#### Required work
Copying rule for the data below: pictures stay out, and only the lines from the one with "You are a GUI" down to the one with "Given: Open the", inclusive, are repeated exactly.

#### Data for this task
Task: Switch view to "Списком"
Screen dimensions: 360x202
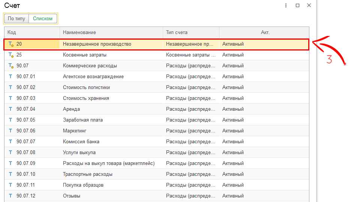Action: click(x=43, y=18)
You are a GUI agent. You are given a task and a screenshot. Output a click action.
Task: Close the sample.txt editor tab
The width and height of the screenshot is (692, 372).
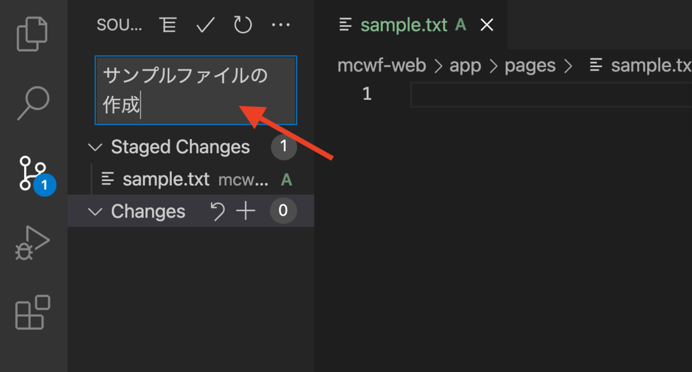[x=487, y=25]
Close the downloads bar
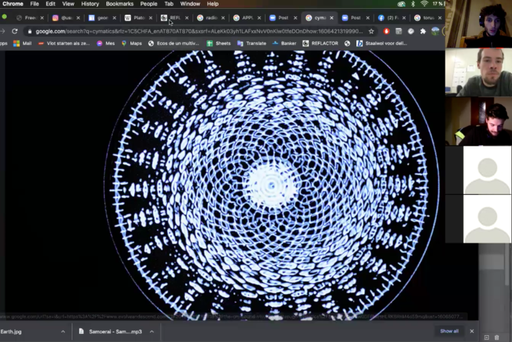Image resolution: width=512 pixels, height=342 pixels. (x=471, y=331)
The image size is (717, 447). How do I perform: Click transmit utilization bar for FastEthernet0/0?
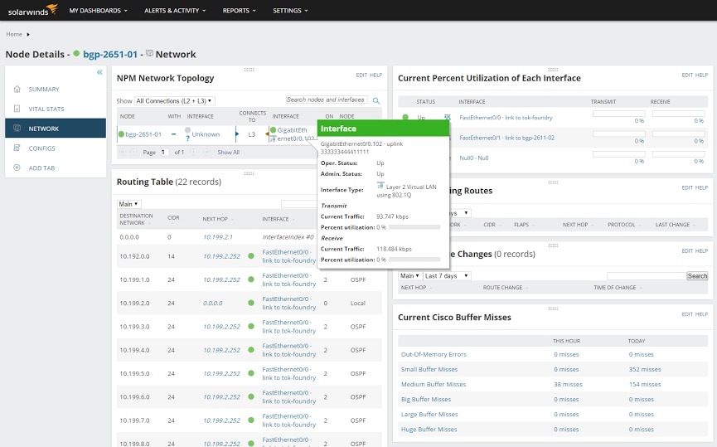coord(618,114)
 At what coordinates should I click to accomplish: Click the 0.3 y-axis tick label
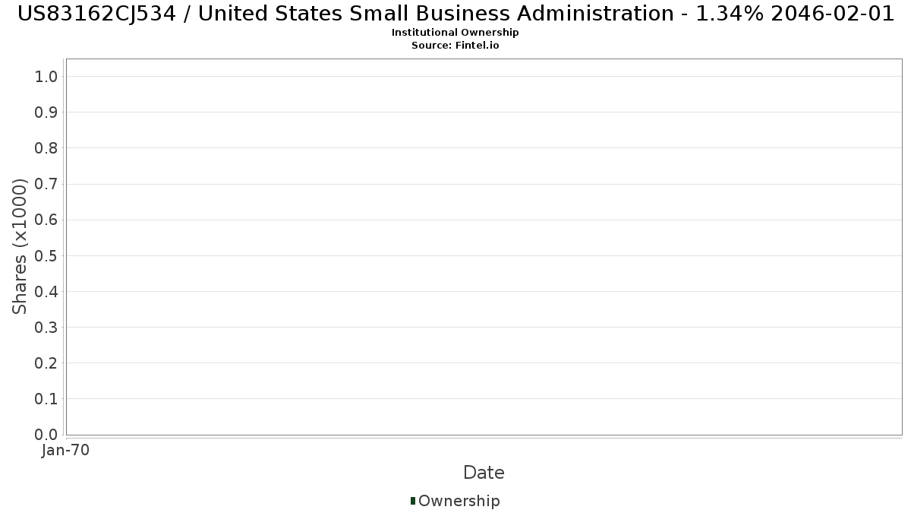[x=46, y=328]
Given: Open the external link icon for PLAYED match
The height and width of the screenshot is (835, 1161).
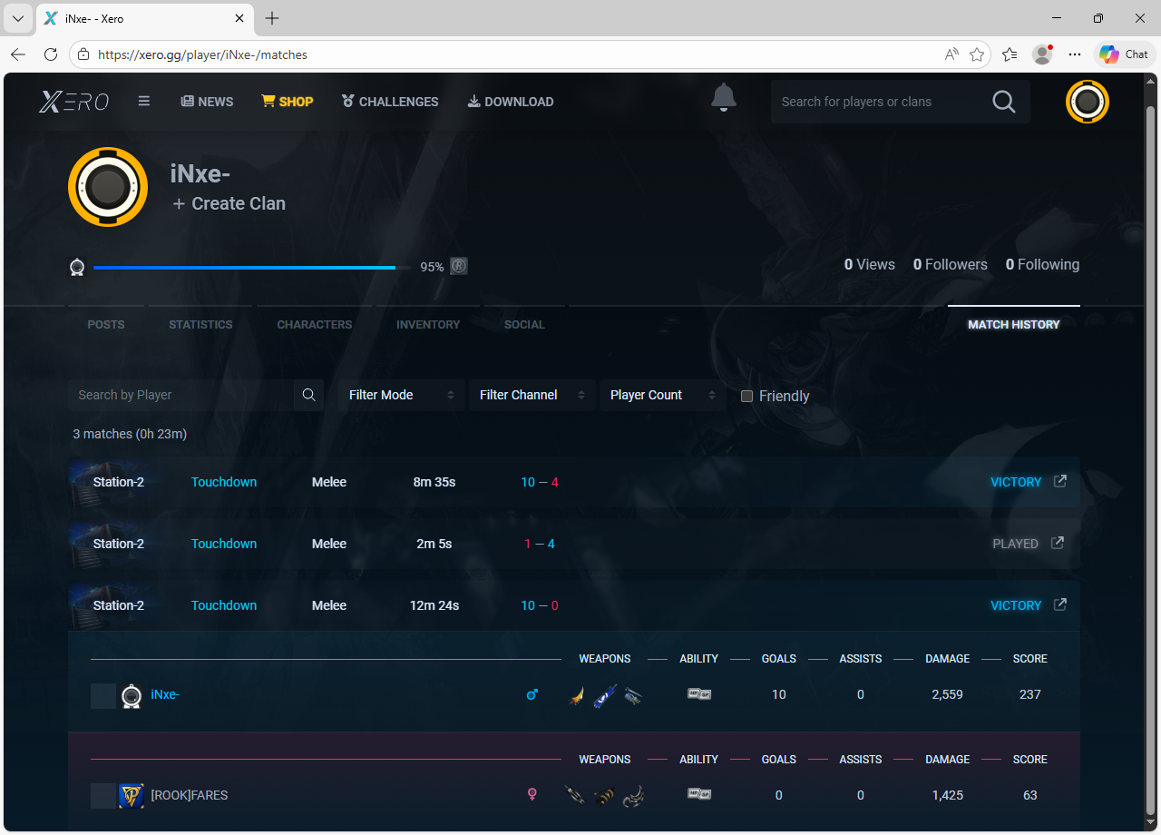Looking at the screenshot, I should tap(1057, 543).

#### Written response
You are a GUI agent. You are given a task and a screenshot. Output a click action.
Task: Close the sample.txt editor tab
The width and height of the screenshot is (692, 372).
[x=487, y=25]
Close the downloads bar
Image resolution: width=512 pixels, height=342 pixels. (x=471, y=331)
The image size is (717, 447). How do I perform: Click transmit utilization bar for FastEthernet0/0?
coord(618,114)
 At what coordinates should I click to accomplish: Click the 0.3 y-axis tick label
[x=46, y=328]
Given: Open the external link icon for PLAYED match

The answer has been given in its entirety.